Slide Show : Proton City

Video : Penanaman Sayur

Wednesday, March 9, 2011

Community Garden

'Community Garden' mungkin satu perkara baru bagi rakyat Malaysia. Namun di Amerika, United Kingdom dan Australia ia merupakan satu aktiviti masyarakat yang sedang giat berkembang.

'A community garden is a single piece of land gardened collectively by a group of people.'

Gambar-gambar berikut adalah aktiviti Community Garden yang ada diluar negara beserta dengan sedikit penerangan tentang tujuan dan definisinya.






PURPOSE

Community gardens provide fresh produce and plants as well as satisfying labor, neighborhood improvement, sense of community and connection to the environment.They are publicly functioning in terms of ownership, access, and management,as well as typically owned in trust by local governments or not for profit associations.
A city’s community gardens can be as diverse as its gardeners. Some grow only flowers, others are nurtured communally and their bounty shared, some have individual plots for personal use, while others have raised beds for disabled gardeners.
Community gardens may help alleviate one effect of climate change, which is expected to cause a global decline in agricultural output, making fresh produce increasingly unaffordable. Community gardens encourage an urban community's food security, allowing citizens to grow their own food or for others to donate what they have grown. Advocates say locally grown food decreases a community's reliance on fossil fuels for transport of food from large agricultural areas and reduces a society's overall use of fossil fuels to drive in agricultural machinery.
Community gardens improve users’ health through increased fresh vegetable consumption and providing a venue for exercise.
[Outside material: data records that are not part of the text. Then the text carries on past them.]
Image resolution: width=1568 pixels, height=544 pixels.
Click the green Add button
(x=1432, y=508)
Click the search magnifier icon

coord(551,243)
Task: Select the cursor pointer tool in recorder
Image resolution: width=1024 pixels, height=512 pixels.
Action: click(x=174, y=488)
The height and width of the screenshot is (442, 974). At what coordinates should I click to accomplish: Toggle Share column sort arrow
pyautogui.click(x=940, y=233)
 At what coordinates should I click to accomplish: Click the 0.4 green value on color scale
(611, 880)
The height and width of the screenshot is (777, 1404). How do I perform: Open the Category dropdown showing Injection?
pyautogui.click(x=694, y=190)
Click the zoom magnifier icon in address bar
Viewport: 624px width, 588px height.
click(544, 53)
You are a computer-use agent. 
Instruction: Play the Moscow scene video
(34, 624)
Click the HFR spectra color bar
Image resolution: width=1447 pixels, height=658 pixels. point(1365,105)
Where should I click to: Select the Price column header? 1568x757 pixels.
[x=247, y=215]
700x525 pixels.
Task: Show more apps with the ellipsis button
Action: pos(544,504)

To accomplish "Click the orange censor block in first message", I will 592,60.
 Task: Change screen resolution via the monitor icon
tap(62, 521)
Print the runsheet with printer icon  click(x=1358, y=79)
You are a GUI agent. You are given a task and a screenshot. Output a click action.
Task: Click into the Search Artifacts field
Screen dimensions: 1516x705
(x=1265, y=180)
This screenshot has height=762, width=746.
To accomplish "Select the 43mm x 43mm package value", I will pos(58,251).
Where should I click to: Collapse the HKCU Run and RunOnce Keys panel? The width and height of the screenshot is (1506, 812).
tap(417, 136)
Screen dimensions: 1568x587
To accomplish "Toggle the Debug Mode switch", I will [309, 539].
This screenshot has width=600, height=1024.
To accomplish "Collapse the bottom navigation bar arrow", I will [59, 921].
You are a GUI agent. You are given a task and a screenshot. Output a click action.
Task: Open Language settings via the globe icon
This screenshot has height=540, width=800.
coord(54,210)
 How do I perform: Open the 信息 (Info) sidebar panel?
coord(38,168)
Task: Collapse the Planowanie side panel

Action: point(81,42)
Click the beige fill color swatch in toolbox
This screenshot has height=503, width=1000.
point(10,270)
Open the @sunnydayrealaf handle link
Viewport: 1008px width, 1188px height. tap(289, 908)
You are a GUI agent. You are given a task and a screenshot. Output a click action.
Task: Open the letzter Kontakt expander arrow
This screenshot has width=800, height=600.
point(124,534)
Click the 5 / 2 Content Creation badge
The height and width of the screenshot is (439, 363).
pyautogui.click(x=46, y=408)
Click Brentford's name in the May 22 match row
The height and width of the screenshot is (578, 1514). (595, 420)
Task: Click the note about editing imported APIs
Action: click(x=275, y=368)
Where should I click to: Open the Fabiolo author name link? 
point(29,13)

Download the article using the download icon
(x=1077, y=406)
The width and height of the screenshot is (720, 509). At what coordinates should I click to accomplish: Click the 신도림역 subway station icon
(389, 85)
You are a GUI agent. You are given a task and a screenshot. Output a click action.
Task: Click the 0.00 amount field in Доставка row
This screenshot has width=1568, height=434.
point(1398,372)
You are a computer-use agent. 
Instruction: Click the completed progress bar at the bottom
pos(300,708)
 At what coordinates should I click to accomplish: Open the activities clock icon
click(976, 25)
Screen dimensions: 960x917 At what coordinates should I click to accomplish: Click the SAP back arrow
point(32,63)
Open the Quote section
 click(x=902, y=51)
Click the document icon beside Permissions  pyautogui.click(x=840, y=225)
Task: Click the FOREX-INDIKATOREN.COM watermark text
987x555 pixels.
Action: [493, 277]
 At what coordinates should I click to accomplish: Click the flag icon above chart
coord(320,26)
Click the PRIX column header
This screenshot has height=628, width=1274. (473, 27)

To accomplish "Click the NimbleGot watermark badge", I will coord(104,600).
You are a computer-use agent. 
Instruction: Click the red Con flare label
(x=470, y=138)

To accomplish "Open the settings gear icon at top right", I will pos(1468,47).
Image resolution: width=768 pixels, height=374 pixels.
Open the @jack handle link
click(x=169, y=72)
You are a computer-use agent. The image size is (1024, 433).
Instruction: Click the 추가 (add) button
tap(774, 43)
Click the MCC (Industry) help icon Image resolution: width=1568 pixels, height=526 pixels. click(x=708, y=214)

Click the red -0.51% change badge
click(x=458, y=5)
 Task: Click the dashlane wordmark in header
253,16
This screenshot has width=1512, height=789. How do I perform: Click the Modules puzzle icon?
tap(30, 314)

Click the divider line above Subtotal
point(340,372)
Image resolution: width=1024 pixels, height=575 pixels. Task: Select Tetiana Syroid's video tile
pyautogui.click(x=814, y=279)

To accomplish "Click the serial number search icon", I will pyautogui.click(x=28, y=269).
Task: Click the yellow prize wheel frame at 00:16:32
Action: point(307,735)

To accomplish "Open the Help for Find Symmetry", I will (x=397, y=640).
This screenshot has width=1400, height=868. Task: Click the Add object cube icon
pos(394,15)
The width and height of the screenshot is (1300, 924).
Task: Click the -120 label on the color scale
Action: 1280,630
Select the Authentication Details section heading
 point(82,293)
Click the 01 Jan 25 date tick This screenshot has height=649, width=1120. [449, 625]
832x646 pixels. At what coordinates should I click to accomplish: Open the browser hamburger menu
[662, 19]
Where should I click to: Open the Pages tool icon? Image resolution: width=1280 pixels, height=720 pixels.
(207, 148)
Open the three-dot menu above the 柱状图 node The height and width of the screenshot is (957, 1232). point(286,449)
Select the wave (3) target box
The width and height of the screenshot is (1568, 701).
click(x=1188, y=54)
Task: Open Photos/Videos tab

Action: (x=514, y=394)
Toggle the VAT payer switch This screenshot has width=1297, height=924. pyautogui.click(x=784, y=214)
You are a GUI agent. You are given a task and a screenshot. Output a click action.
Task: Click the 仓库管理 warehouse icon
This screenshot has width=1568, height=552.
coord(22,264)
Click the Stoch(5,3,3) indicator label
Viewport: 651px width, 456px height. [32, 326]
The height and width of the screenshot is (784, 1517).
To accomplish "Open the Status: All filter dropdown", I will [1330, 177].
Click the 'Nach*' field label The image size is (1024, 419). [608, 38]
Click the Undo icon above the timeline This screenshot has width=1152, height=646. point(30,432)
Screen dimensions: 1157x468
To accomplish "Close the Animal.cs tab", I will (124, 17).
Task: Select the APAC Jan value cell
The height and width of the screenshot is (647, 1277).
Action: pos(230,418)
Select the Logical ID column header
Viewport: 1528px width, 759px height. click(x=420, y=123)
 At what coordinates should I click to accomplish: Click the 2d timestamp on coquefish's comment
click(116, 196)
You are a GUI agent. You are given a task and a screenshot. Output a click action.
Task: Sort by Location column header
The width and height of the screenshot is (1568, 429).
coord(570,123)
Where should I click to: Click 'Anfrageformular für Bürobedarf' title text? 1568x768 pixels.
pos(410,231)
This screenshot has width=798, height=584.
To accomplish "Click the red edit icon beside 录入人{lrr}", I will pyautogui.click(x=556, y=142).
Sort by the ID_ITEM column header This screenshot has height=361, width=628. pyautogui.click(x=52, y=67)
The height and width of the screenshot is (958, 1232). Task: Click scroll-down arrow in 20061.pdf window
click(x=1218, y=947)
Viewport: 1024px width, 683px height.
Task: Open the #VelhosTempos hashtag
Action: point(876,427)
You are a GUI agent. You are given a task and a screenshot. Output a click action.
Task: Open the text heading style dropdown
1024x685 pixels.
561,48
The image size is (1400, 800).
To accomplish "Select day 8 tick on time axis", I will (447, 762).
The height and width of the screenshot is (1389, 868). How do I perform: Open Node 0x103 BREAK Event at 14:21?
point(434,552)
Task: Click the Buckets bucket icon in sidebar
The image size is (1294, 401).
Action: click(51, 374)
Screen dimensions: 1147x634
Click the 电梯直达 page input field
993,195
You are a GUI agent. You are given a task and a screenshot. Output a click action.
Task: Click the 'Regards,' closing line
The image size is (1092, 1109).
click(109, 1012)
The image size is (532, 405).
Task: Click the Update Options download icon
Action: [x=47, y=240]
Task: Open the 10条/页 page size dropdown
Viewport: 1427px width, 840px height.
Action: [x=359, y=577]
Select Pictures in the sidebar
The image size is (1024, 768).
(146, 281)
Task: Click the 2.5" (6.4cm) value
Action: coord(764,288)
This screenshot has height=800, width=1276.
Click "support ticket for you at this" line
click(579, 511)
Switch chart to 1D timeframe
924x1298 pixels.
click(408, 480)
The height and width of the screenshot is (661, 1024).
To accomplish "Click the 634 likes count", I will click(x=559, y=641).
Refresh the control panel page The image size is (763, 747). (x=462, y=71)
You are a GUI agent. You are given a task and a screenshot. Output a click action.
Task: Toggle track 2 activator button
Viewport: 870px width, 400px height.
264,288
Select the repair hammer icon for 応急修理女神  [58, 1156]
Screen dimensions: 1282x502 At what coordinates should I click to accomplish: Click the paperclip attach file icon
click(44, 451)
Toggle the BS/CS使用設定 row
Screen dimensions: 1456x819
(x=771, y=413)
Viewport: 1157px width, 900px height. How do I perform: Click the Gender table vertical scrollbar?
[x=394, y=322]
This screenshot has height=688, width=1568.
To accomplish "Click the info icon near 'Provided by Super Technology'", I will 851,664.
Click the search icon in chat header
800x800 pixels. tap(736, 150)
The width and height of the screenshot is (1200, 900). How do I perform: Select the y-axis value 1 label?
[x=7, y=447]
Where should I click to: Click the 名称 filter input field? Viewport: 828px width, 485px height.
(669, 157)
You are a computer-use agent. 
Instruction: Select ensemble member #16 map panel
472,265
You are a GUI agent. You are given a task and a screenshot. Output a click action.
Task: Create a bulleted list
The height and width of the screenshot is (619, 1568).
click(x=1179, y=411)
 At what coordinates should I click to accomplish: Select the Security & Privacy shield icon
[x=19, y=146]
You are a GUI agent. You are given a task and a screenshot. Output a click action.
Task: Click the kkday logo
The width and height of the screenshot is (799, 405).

The gardens also combat two forms of alienation that plague modern urban life, by bringing urban gardeners closer in touch with the source of their food, and by breaking down isolation by creating a social community. Community gardens provide other social benefits, such as the sharing of food production knowledge with the wider community and safer living spaces. Active communities experience less crime andvandalism.



DEFINITION

Unlike public parks, whether community gardens are open to the general public is dependent upon the lease agreements with the management body of the park and the community garden membership. Open or closed gate policies vary from garden to garden. There is no 'off the shelf model' of a community garden, however; they provide a green space in urban areas, along with opportunities for social gatherings, beautification, education and recreation. However, in a key difference, community gardens are managed and maintained with the active participation of the gardeners themselves, rather than tended only by a professional staff. A second difference is food production: Unlike parks, where plantings are ornamental (or more recently ecological), community gardens often encourage food production by providing gardeners a place to grow vegetables and other crops. To facilitate this, a community garden may be divided into individual plots or tended in a communal fashion, depending on the size and quality of a garden and the members involved.